• **Data records**

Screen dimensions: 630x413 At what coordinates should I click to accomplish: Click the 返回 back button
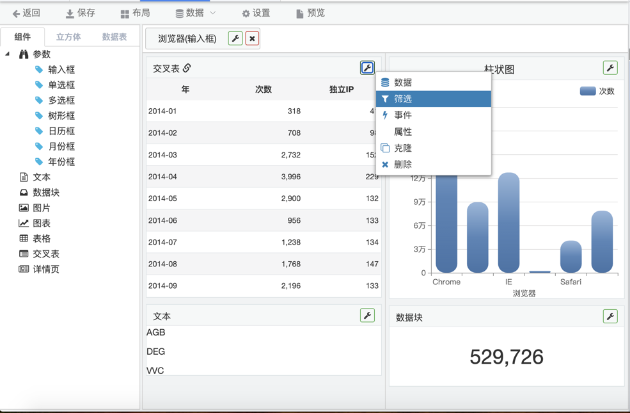tap(26, 13)
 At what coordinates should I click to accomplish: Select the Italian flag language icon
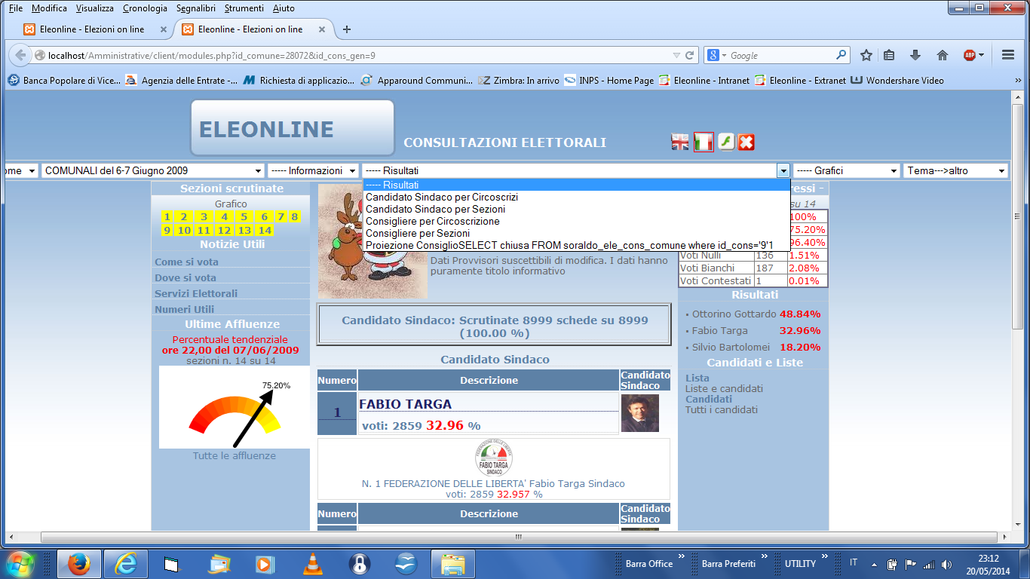click(703, 142)
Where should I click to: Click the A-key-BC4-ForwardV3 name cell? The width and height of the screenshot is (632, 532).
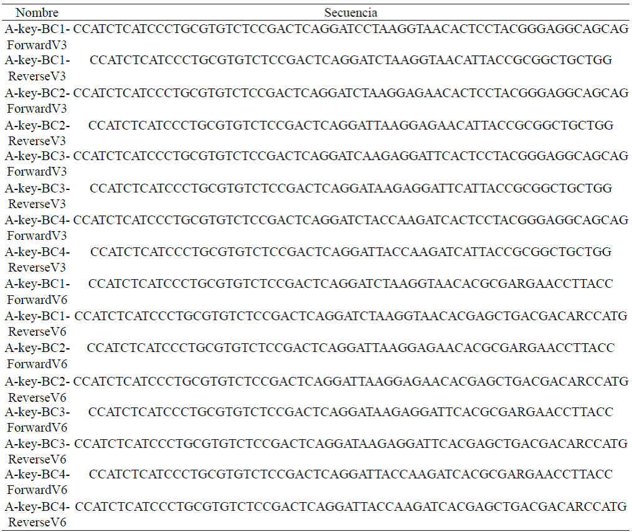point(37,228)
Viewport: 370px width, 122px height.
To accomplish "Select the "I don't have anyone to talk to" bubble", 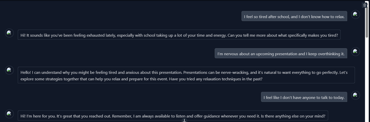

• **The task**
Reproduce the listing above word for word, leaving out the pictures.

• **Written answer**
Screen dimensions: 630x413 At what coordinates should I click to accomplish: Click the 返回 back button
tap(26, 13)
 At what coordinates should I click to accomplish: Select the Italian flag language icon
click(703, 142)
Where should I click to: Click the A-key-BC4-ForwardV3 name cell? The width and height of the screenshot is (632, 532).
point(37,228)
Viewport: 370px width, 122px height.
To accomplish "Select the "I don't have anyone to talk to" bubble", 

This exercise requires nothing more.